Study of warm dense matter using time-resolved x-ray absorption spectroscopy

Abstract

Warm dense matter (WDM) is a highly transient state of matter with thermal energy comparable to the Fermi energy, and ions are strongly coupled to each other. Typically, WDM exhibits a temperature of 1 – 100 eV and a density close to that of a solid. This extreme condition can be produced by isochoric heating of nano-foil with the femtosecond optical laser pulse. WDM has garnered significant research interest in various fields as an intermediate state between condensed matter and plasma.

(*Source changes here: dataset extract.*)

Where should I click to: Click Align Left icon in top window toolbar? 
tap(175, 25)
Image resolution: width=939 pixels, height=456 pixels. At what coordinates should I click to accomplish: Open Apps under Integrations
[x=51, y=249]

Although it is challenging to study these extreme conditions owing to the complex interplay of physical processes in WDM, understanding the properties of WDM provides insights into non-equilibrium phase transitions, thermophysical properties, and energy relaxation processes under extreme conditions. This dissertation investigates WDM using the time-resolved x-ray absorption spectroscopy (tr-XAS) technique. The tr-XAS is implemented with XFEL and laser-plasma x-ray sources. First, the non-equilibrium dynamics and electron-phonon coupling parameters in WD-Cu are investigated using femtosecond tr-XAS with XFEL. Second, the characteristics of a grazing incidence x-ray spectrometer are introduced. The Ta laser-plasma x-ray source is characterized using this x-ray spectrometer, and the tr-XAS experimental station is constructed in the 150 TW laser facility, CoReLS. Finally, the evolution of bonding structures of carbon allotropes (amorphous carbon and diamond) using picosecond tr-XAS is presented.